THE BIG GIVE 2022: CHAILEY HERITAGE FUND

PATCHWORK FARM – THERAPEUTIC CARE FARM

TOTAL RAISED: £25,000

The money raised in Candis Big Give by Chailey Heritage Foundation will help to fund the running of Patchwork Farm, a fully wheelchair accessible therapeutic farm featuring traditional and non- traditional farm animals. It’s available for day pupils and residential young people, as well as local community groups.

The farm started after staff members noticed the benefits when pupils were going out to see animals in the wider community, but were restricted in terms of what they were able to do in a lot of places. At Patchwork Farm there are concrete paths for wheelchairs, so the children can get up close to the animals, and adapted feeders, so they can help to feed the animals themselves.

The funds raised will go towards clothing and hygiene equipment to keep visitors to the farm safe; care and food for the animals; pay for the manager and assistant; upkeep of the buildings and land. The farm will offer the young people an interactive, multisensory, outdoor-learning experience, to help increase their confidence in new and different environments and promote physical and emotional well-being.

Visit chf.org.uk for more information.

WHAT CHAILEY HERITAGE FUND MEANS TO ME

Lesley Barcock, farm manager at Chailey Heritage Foundation, on her joy at working for the charity

“I was teaching animal management when I heard that Chailey Heritage Foundation was looking for someone to manage Patchwork Farm three years ago, and it seemed like a perfect fit. I had heard a lot about the charity and the wonderful work it does, so I couldn’t wait to get involved.

My job is to run the farm and make sure all the health and safety and animal husbandry are taken care of. I also develop the educational side of things, working with the school.

All the pupils come down with something called ‘my next step’, a learning
objective that might be something like encouraging movement or choice, or finding out more about the animals.

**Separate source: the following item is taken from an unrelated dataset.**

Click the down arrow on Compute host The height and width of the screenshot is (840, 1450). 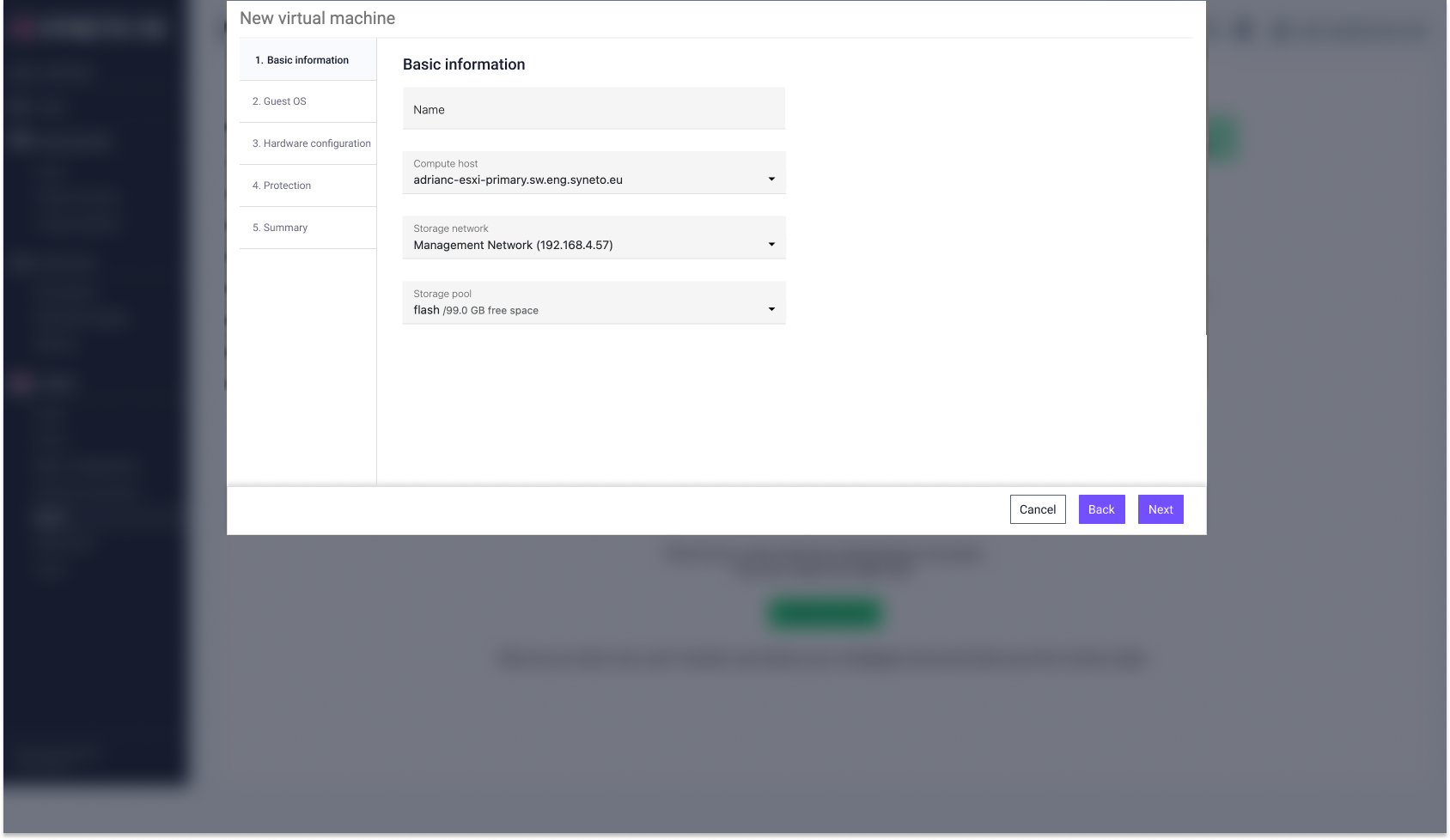771,180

It’s amazing to see the change in children during their visits to the farm. We’ve got one young lad who really struggled being anywhere other than home or school. He was quite wary of the animals to begin with, but we used to take the guinea pigs into his classroom and he started to show interest. Then he would have them on his lap and help to brush and care for them. One day he wanted to see them when we couldn’t bring them to him, so we invited him to the farm. Because he had been working with the guinea pigs in the school, he was able to do it. He started coming to the farm every week and can now go out and do things with his family, too, that he couldn’t do before. It’s changed his family life, as well as building his confidence. It’s such a privilege to be able to witness things like that and work with our young people here. Every day there will be a moment where I just feel overwhelmed by the positive things I see, which makes me feel very lucky.”